O fantasma remonta a 2016, e ao dia em que o quarterback dos San Francisco 49ers se ajoelhou quando o hino norte-americano começou a tocar poucos minutos da partida com os Green Bay Packers. “Não me vou levantar e defender o orgulho por um país que oprime as pessoas de cor. Para mim, isso é maior que o futebol e seria egoísta da minha parte olhar para o lado. Há cadáveres nas ruas”, explicou. Colin Kaepernick repetiu o protesto em dois jogos da pré-época e, mais tarde, contra os San Diego Chargers. Depois disso nunca mais foi contratado por nenhuma equipa.
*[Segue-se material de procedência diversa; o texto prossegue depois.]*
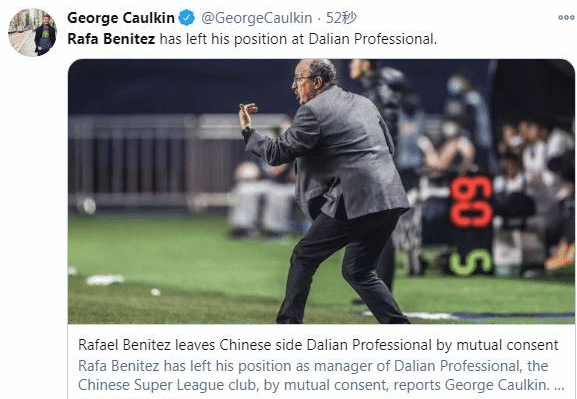Open George Caulkin's round profile avatar

(x=32, y=32)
O protesto de Colin Kaepernick, que ao ajoelhar-se queria mimetizar uma bandeira a meia haste, tinha como raízes as histórias de violência policial alegadamente cometida contra negros nos Estados Unidos à época. O atleta tornava-se assim um dos principais símbolos do movimento Black Lives Matter. A seguir veio Beyoncé, que naquela mesma época aceitou atuar no intervalo do Super Bowl mas apareceu vestida de forma semelhante ao grupo extremista revolucionário Black Panthers. Também ela foi alvo de críticas.
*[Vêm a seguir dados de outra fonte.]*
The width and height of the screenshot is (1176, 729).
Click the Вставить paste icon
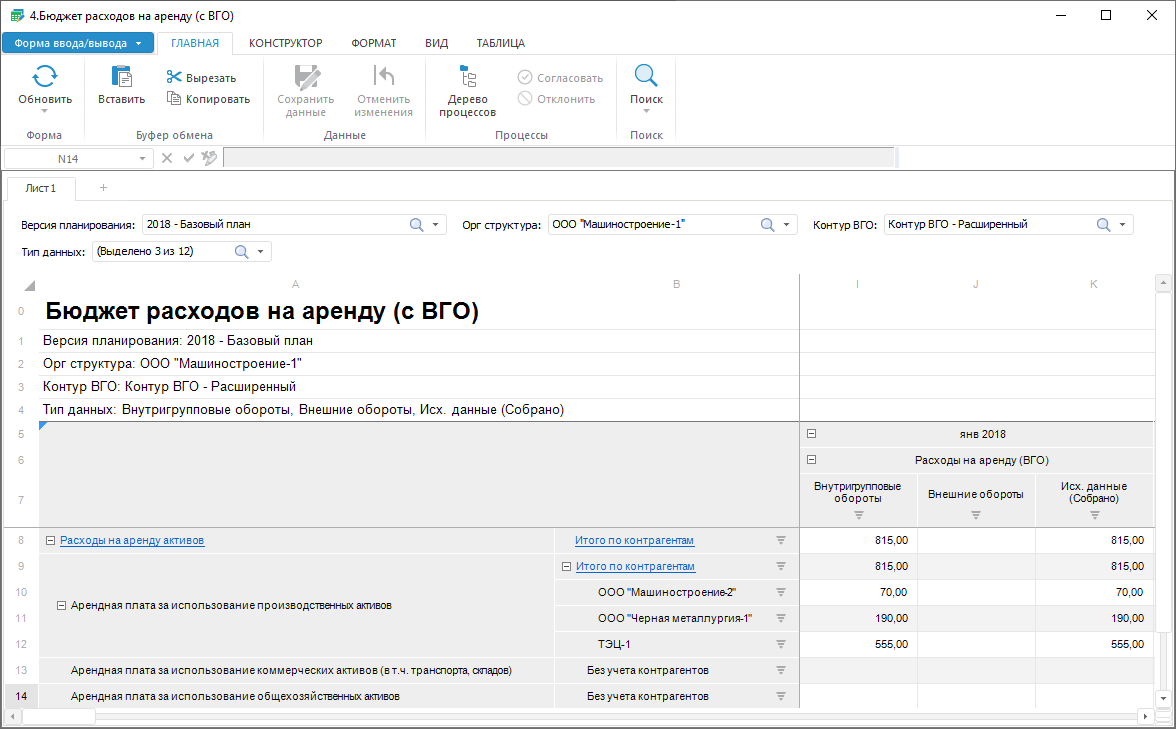coord(121,77)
Obama elogiou-o, Trump criticou-o. E a NFL ressentiu-se e entrou num ano assombrado. A época seguinte, a de 2017, não tinha recolhido mais de 14.772 milhões de telespectadores à oitava semana, um recuo de 5% nos valores da primeira metade da época de 2016 e muito abaixo dos 18.167 milhões que tinham assistido aos jogos em 2015. Quase um terço das pessoas sondadas estava a assistir a menos jogos, e entre aquelas que viam as partidas, 52% admitia estar menos motivado para o fazer por causa dos protestos dos atletas durante o hino nacional.
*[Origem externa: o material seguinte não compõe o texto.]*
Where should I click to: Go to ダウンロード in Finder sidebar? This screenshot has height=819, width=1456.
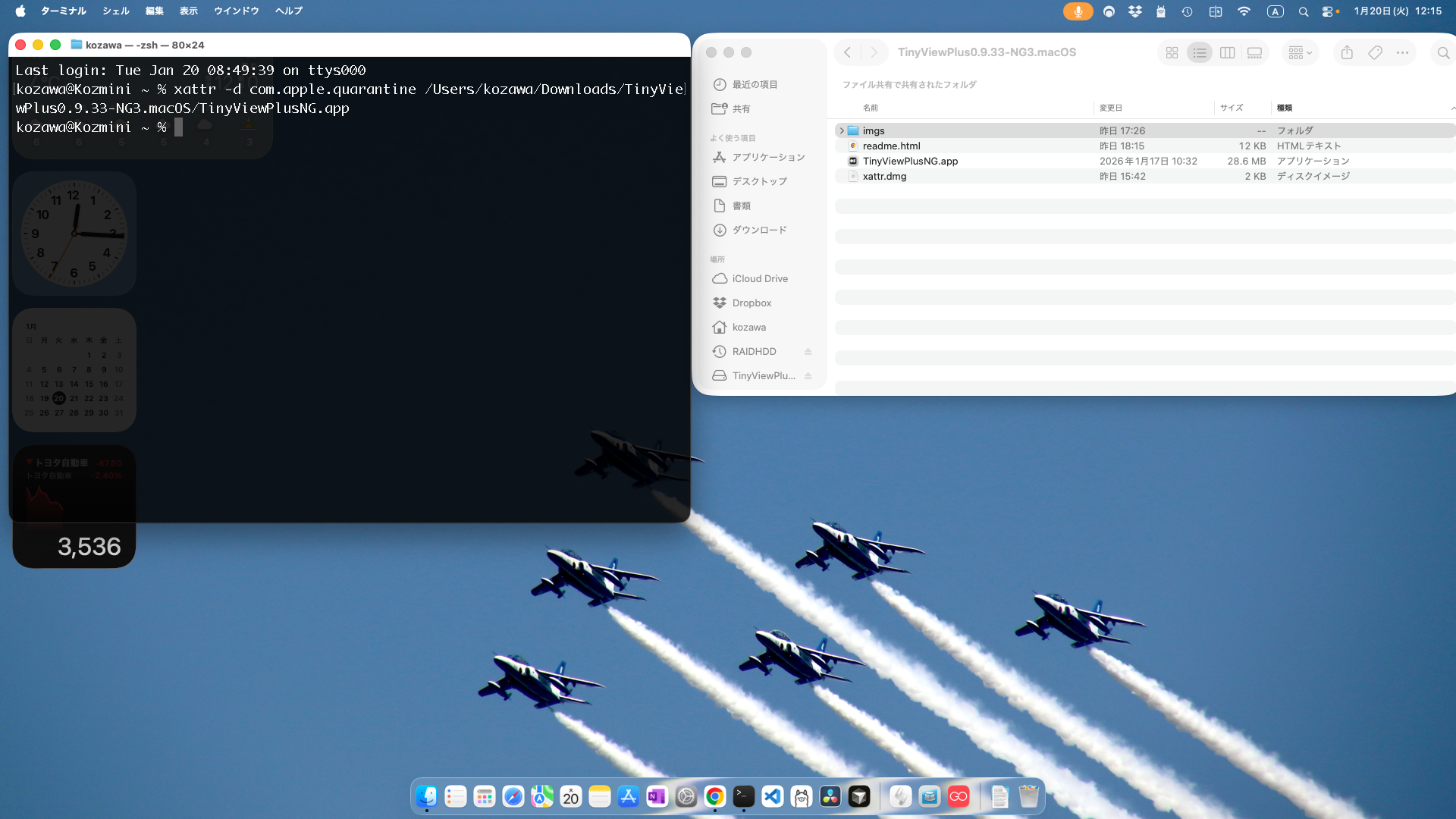(759, 230)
A NFL disse que a culpa era das presidenciais norte-americanas, que estariam a desviar atenções, tanto que as audiências aumentaram depois de Trump ter sido eleito. No entanto, uma coisa era evidente: “As pessoas estão a reagir a algo que não veem, porque normalmente o hino nacional não é transmitido”, dizia um estudo da Seton Hall Sports Program. Mesmo que a diminuição das audiências não fosse motivada pelo protesto de Colin Kaepernick, ela tinha chamado a atenção para a ação do quarterback.
O ano assombrado da NFL. Como o duelo Trump-Kaepernick arruinou as audiências do futebol americano
Passaram-se três anos desde que Colin Kaepernick se ajoelhou perante o hino norte-americano, mas o fantasma ainda ronda o mundo do futebol americano sempre que o Super Bowl se aproxima. É que desde o protesto que o quarterback não é contratado por qualquer equipa. Treina diariamente para não perder as características físicas de que precisa para jogar, mas dedica-se quase exclusivamente a causas solidárias e a participações em grupos ativistas. No mesmo dia em que fez o protesto transferiu um milhão de dólares a instituições de caridade centradas em questões raciais. E é nisso que se concentra desde então.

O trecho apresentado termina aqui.